The moral-behavioural logic of silence: gender, stigma, and disclosure among long-term HIV survivors.

Venkatesan Chakrapani,Suman Kanougiya,Janakiram Marimuthu,P. K,Ruban Nelson

Published 2026 in AIDS Care

ABSTRACT

Silence, the deliberate non-disclosure of HIV status - remains an overlooked yet central aspect of long-term antiretroviral therapy (ART) survivorship. While disclosure is promoted as empowerment, such framings may neglect the gendered, relational, and institutional contexts in which non-disclosure occurs. We conducted in-depth interviews with 21 long-term ART users (10-22 years on treatment) in Tamil Nadu, India, and analysed narratives using stigma, social identity, emotion work, spiritual reframing, and institutional betrayal lenses.
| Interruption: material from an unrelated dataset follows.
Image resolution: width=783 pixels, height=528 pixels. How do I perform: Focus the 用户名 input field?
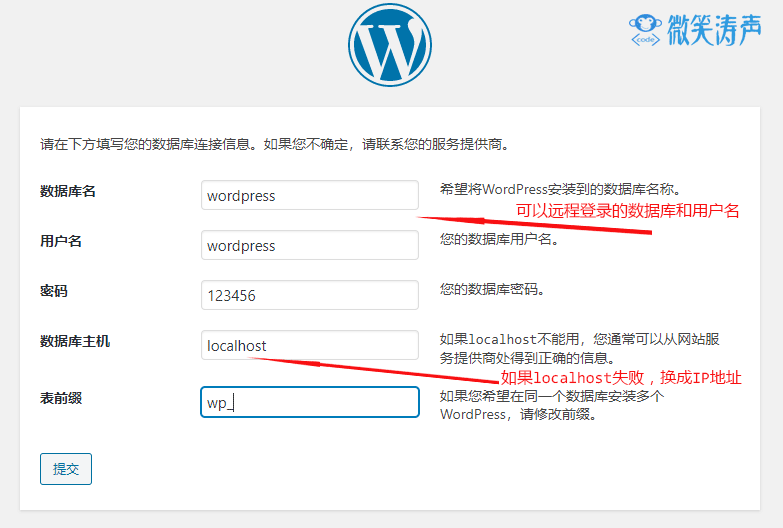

Silence emerged not as absence, but as a moral-behavioural strategy. Women's silence reflected care-based labour aimed at protecting children and preserve family integrity; while men often framed silence as endurance, restraint, or sacrifice. Participants sustained concealment through spiritual meaning-making and, over time, selectively withdrew from systems experienced as stigmatising or confidentiality-compromising. We identified four interlinked patterns - of emotional rupture, strategic non-disclosure, moral reframing, and institutional withdrawal - highlighting silence as an adaptive, gendered survival strategy. HIV care systems should depathologize silence and redesign counselling approaches to centre dignity, caregiving, and emotional safety.